### SELECTED PASSAGE
•••••
In late April 2026, the Trump administration abruptly removed all members of the board of advisers that oversees the National Science Foundation (NSF), one of the nation’s premier science agencies. Its grantmaking had already slowed to a crawl since the start of the new fiscal year, and these removals cast the agency’s future further into doubt. Far from an outlier, the move represents just the latest in a series of unilateral and unprecedented policy changes that have thrown American scientific research into chaos at a critical time, undermining Congress’s authority over federal spending and jeopardizing the nation’s economic future in the process.
Publicly funded scientific research drove historic progress in science and technology between World War II and today, defining the modern economy and reshaping everything from medicine to information technology. During this period, congressional support for scientific research remained bipartisan and consistent — reflecting a broad public understanding of how scientific progress benefits American life.
Donald Trump upended this consensus when he returned to the White House in 2025. In his first weeks back in office, he sought to freeze or terminate billions of dollars in congressionally approved spending, singled out research institutions for deeper cuts, and dismantled vital federal science agencies. These dramatic actions were scattershot, arbitrary, and driven by political goals rather than scientific merit or a desire to bring about legitimate, long-needed reforms to science funding. Critically, they were also accomplished with little input from the legislature. Slowed NSF grantmaking, for example, runs directly counter to Congress’s continued support for public funding of scientific research.
Such momentous choices are not for the president to make alone. The Constitution gives Congress the power to raise revenue and decide how to spend taxpayer dollars, including on scientific research. The president’s job is to implement Congress’s spending decisions fully and even-handedly, not to cut, freeze, and threaten billions of dollars in funding on a whim. Tellingly, Congress has largely rejected Trump’s cuts to science funding every time it has considered them.
•••••
### COLLECTED DATA
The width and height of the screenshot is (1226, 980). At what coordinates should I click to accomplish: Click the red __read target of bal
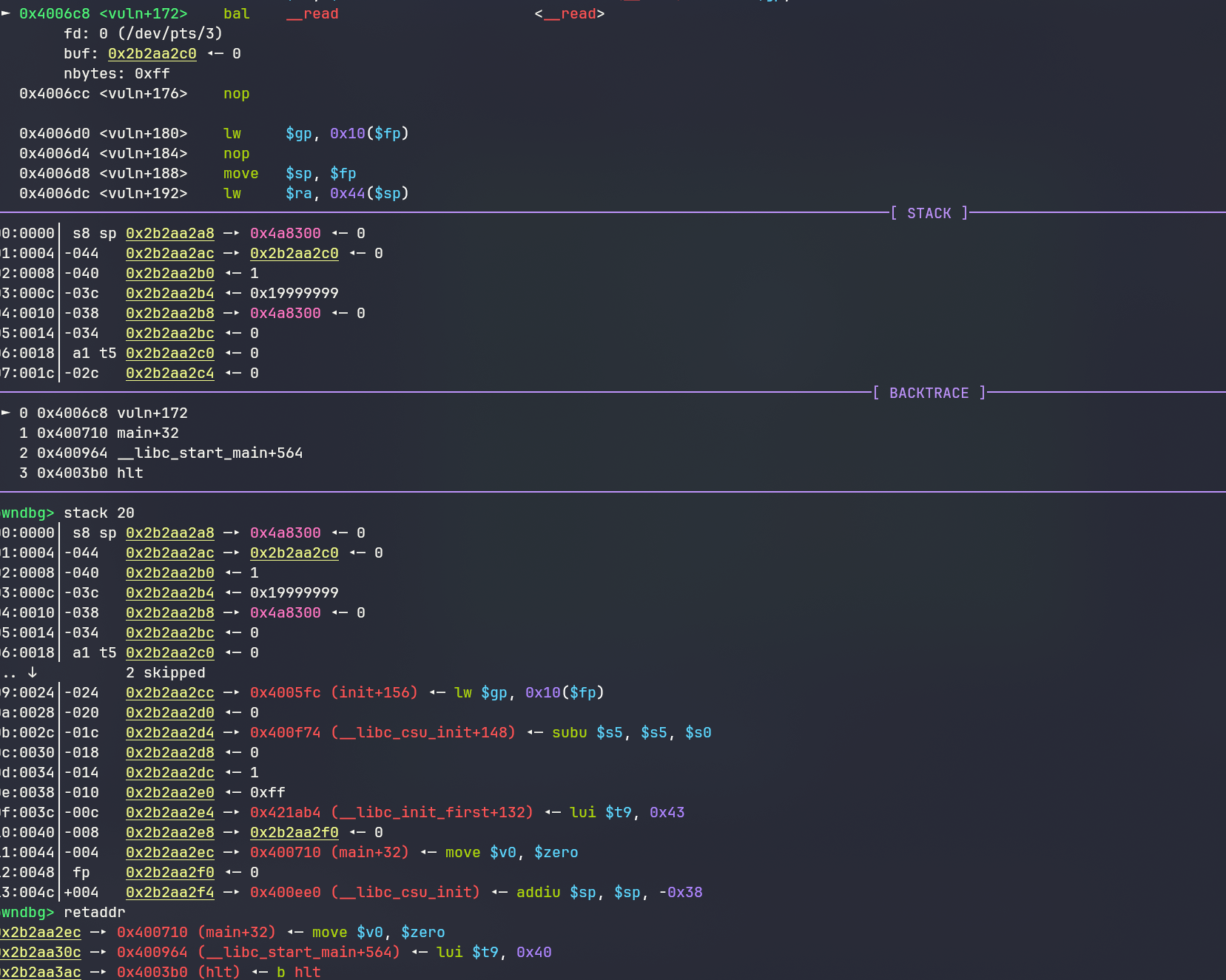tap(312, 14)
•••••
### WORK INSTRUCTION
Answer these questions from the passage on science funding.
1. When did the administration remove all members of the National Science Foundation's board of advisers?
2. In what year did Donald Trump return to the White House?
3. What two powers does the Constitution give Congress?
The material placed after the passage on science funding stands apart from it.

### TASK SOLUTION
1. Late April 2026.
2. 2025.
3. The power to raise revenue and to decide how to spend taxpayer dollars.